Whenever you execute a trade in the Forex market is called an “order”. There are different order types, and they can vary between brokers. All brokers provide some basic order types, other special order types are not offered by all brokers though, and we cover them all below.
Types of Order in Forex Trading
1. Market Order
A Market order is an order that is placed on the market, and it is executed instantly at the best available price.
2. Limit Entry Order
A limit entry order is placed to either buy below the current market price or sell above the current market price. It is a bit tricky to understand at first so let us take the example:
If the EURUSD is currently trading at 1.3500 and you want to sell the market if it reaches 1.3550, you can place a limit sell order and then when / if the market touches 1.3550 it will fill you shortly. Thus, the limit sell order is placed above the current market price. If you want to buy the EURUSD at 1.3350 and the market is trading at 1.3400, you would place your limit buy order at 1.3250 and then if the market hits that level it will fill you long. Thus the limit buy order placed below the current market price.
3. Stop Entry order
A stop entry order is placed to buy above the current market price or sell below it.

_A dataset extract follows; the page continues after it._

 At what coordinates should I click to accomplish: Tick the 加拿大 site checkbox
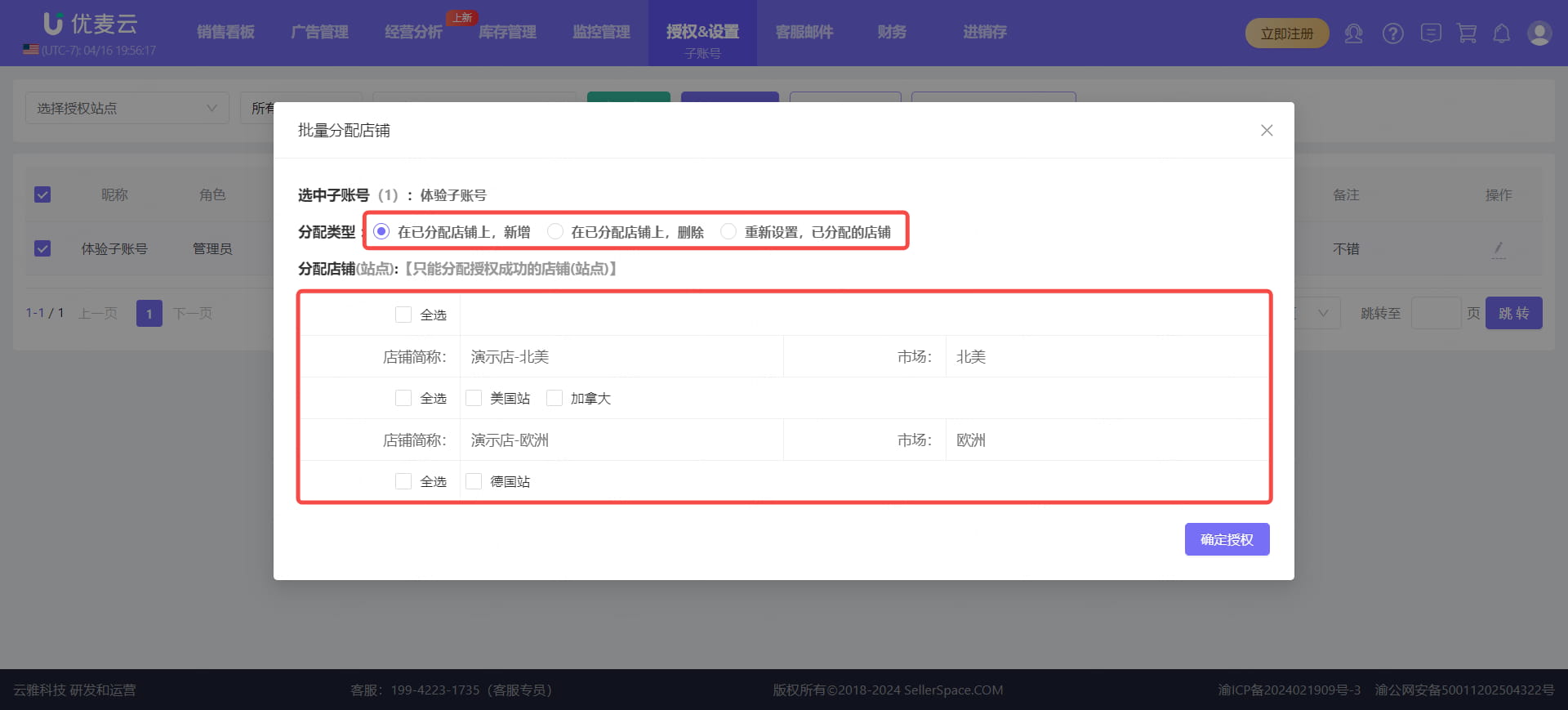pos(555,399)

Example: If you want to trade long, but you want to enter on a breakout of a resistance area, you place the buy stop just above the resistance, and you would get filled as price moves up into your entry order. The opposite holds true for a sell stop entry if you want to sell the market.
4. Stop Loss order
A stop-loss order is an order that is connected to trade for the purpose of preventing further losses if the price moves beyond the level that you specify. The stop-loss is probably the most important order in Forex trading since it gives you the ability to control the risk and limit losses. The order remains in effect until the position is modified or cancels the stop-loss order.
5. Trailing Stop
The trailing stop-loss order is an order that is connected to trade like the standard stop-loss, but the trailing stop-loss moves or ‘trails’ the current market price as your trade moves in your favour. You can set your trailing stop-loss to trail at a certain distance from current market price, and it will not start moving until or unless the price moves greater than the distance you specify.
6. Good Till Cancelled Order (GTC)
It is Good until you cancelled the order. If you place a GTC order, it will not expire until you cancel it. Be careful with these because you don’t want to set a GTC and then forget about it simply to have the market fill you a month later in a potentially unfavorable position.
7. Good for the Day Order (GFD)
Good for the day order remains active in the market until the end of the day in Forex trading. The exact time a GFD expires might vary from the broker to broker, so always check with your broker.